Pour ces millions de Québécois qui sont coincés financièrement, de chèque de paie en chèque de paie, la perspective de “prendre des vacances” leur apparaît comme une espèce de blague cruelle que l’élite économique utilise pour les motiver à occuper leur emploi, avec la promesse de pouvoir se reposer, de manière ponctuelle.
Influence sur tous les autres aspects de la vie
Clairement, les vacances sont une désignation à vitesse variable, selon le niveau économique de la personne à qui l’on parle.
On a beau ajouter toutes les sources de revenu, y compris…
- le salaire
- les petits à côtés
- les transferts gouvernementaux
- les prestations en vertu du Régime des rentes du Québec
- les crédits d’impôt pour la solidarité
- les crédits d’impôt pour le soutien aux enfants
- les crédits d’impôt pour les frais de garde (ou les frais de garde subventionnés)

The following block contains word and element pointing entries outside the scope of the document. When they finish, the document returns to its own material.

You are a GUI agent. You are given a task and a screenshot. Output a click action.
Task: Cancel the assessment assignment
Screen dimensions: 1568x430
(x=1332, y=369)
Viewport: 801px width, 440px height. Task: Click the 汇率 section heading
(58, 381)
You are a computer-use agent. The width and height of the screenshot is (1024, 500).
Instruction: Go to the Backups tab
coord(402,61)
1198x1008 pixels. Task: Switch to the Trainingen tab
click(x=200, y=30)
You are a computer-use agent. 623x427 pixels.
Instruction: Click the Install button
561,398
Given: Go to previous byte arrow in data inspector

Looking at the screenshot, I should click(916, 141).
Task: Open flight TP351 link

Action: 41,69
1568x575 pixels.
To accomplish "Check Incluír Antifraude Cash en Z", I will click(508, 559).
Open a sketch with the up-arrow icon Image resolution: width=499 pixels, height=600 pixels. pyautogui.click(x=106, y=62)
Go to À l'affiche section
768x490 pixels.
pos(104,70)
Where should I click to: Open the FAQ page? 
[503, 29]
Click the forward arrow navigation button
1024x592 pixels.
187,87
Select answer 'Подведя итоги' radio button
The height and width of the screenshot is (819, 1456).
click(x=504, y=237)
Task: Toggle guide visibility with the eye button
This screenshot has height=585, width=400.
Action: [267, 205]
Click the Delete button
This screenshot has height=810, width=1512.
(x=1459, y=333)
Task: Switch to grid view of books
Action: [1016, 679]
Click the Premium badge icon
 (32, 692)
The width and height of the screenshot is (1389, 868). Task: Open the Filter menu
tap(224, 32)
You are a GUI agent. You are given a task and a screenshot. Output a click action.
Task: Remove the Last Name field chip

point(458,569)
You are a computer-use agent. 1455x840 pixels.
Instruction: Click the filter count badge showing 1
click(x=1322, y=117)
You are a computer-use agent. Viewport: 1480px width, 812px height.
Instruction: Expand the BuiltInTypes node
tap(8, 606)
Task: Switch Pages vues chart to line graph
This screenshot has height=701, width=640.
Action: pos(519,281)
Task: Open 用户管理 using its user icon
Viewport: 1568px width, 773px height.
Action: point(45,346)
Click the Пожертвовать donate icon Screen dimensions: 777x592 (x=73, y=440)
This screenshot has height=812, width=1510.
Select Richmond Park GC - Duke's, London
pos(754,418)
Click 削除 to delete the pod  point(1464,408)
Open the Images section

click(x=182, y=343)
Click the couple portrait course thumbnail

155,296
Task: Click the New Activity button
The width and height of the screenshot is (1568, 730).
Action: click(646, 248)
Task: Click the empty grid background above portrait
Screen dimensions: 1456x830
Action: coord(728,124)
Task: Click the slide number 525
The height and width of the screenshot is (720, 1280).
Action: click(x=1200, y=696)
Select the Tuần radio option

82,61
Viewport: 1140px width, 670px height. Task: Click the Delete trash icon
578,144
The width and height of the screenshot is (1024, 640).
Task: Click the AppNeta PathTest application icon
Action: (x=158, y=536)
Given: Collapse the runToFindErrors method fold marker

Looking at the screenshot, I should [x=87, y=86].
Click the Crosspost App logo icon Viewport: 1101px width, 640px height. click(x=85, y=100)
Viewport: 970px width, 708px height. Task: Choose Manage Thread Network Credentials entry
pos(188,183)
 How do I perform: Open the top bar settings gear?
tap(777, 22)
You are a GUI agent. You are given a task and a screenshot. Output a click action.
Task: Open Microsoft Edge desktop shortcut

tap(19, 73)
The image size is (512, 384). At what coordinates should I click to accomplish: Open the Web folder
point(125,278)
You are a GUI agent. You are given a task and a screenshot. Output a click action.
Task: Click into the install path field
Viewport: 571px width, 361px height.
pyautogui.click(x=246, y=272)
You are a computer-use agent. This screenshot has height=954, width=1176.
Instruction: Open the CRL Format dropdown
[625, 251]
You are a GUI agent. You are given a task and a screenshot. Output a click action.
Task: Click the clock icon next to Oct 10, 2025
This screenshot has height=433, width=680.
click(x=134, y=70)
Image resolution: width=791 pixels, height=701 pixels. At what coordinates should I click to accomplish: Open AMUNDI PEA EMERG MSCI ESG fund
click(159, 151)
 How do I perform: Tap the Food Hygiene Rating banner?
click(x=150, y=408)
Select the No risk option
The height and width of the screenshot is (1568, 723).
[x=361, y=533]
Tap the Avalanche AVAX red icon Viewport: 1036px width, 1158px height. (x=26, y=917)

…malgré tous ces “efforts” financiers pour soutenir la classe moyenne, on constate que l’endettement demeure endémique et que les vacances demeurent très différentes, selon que la personne se situe parmi les millions qui constituent les classes pauvres ou moyennes ou encore, parmi les centaines de milliers qui peuvent véritablement être considérés riches.
Quiconque a déjà eu la chance de prendre des vacances, pour vrai, sait qu’elles ont un effet bénéfique sur le corps, l’esprit et même, sur le bonheur individuel et collectif.
En fait, les vacances ont beau priver un employeur de son “rouage d’enrichissement” pendant 2, 4 ou 6 semaines par année mais sans ce minuscule répit, le travailleur n’a pas de moment pour se changer les idées, rééquilibrer son état de santé ou juste reprendre son souffle.
Aussi bien au plan individuel que collectif, le fait de ne pas prendre de vacances nous coûte cher, très cher. En santé, en niveau de bonheur et en cohésion sociale. Tellement que ce serait grand temps qu’on revisite les limitations qui ont graduellement été placées sur la durée et les “droits d’accès” aux vacances.
Les uns et les autres
Il y a toujours eu de profondes inégalités entre les classes sociales et aujourd’hui encore, elles sont évidentes.
La qualité des vacances qui peuvent être prises par les uns qui sont plus pauvres et les autres qui sont plus riches témoigne d’ailleurs de cette inconfortable et inconvenante réalité.
Même si on parle de 4 semaines de vacances par année, il faut considérer la qualité de celles-ci.
4 semaines passées à la maison à faire des rénovations, du ménage et un 2e emploi pour tenter de venir à bout d’une rivière de dettes, ce n’est pas vraiment ce qu’on peut appeler des “vacances”. C’est un répit, d’une certaine façon mais assurément pas des vacances au sens où la personne s’évade vraiment de son quotidien. Au final, le repos procuré par ce genre de vacances n’est pas vraiment bénéfique. À la limite, il augmente le cynisme de la victime de ce genre de vacances et nuit à sa santé, aussi bien physique que psychologique car en fin de compte, il ne se “repose” jamais.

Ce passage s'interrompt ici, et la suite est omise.